In Israel, Huckabee goes against longstanding U.S. policy

Former Arkansas Gov. Mike Huckabee on Wednesday rejected the notion that the West Bank is occupied territory insisting instead that the largely Palestinian-populated territory is part of Israel.

Huckabee’s statements — during a trip to Israel — fly in the face of international law and longstanding U.S. policy, which consider the West Bank as occupied territory and the construction of additional settlements in that territory illegal.

“I don’t see it as occupied,” Huckabee said Wednesday during a press conference in Jerusalem. “That makes it appear as if someone is illegally taking land. I don’t see it that way.”

Huckabee also suggested a two-state solution to the Israeli-Palestinian conflict — another hallmark of successive U.S. administrations — is “unrealistic and unworkable.”

He said he has never supported a two-state solution that would see Israelis removed from their homes in settlements in the West Bank, but refused to say how he would deal with the millions of Palestinians living in the region without a two-state solution.

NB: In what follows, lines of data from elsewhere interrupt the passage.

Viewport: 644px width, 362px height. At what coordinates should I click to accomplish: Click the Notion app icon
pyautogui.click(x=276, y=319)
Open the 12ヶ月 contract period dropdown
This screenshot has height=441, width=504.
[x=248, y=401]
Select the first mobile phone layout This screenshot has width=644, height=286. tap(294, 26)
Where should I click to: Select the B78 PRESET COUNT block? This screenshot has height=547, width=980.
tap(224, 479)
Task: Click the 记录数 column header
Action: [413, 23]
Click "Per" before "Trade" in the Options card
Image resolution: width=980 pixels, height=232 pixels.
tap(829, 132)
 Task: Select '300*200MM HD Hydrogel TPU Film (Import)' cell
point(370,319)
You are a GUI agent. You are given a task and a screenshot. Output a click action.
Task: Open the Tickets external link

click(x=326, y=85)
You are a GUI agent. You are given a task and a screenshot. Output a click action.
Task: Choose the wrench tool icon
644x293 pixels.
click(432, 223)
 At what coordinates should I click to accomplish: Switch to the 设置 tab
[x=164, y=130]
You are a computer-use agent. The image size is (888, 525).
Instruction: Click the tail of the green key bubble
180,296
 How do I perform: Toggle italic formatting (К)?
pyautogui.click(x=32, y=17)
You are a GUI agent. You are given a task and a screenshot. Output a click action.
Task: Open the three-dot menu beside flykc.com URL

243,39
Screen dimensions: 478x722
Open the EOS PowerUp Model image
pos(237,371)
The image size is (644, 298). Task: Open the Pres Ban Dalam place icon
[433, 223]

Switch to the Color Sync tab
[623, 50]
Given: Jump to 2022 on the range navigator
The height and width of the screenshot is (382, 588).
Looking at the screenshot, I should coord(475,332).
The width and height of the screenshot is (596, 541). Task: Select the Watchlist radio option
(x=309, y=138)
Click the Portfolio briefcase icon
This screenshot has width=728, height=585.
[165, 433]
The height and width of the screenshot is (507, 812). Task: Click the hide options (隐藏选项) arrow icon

Huckabee also refused to call the West Bank by that name, instead referring to the territory — which is home to the Palestinian seat of government — as Judea and Samaria, the region’s biblical name.

And he slammed a decades-old U.S. policy of condemning Israeli settlement building in the West Bank, which past American presidents of both parties have called counterproductive to peace.

“It is interesting to me that our government has often put more pressure on the Israeli government to stop building bedrooms in their own neighborhoods, than they put on Iran to stop building bombs,” Huckabee said Wednesday.

During his swing to Israel, the latest of many visits he’s made to the country since 1973, Huckabee also visited the Israeli settlement of Shiloh, a key site of Jewish worship in the Bible.

Huckabee also met with Israeli Prime Minister Benjamin Netanyahu and Israeli government officials to discuss U.S.-Israel relations and shared concerns over the Iran deal.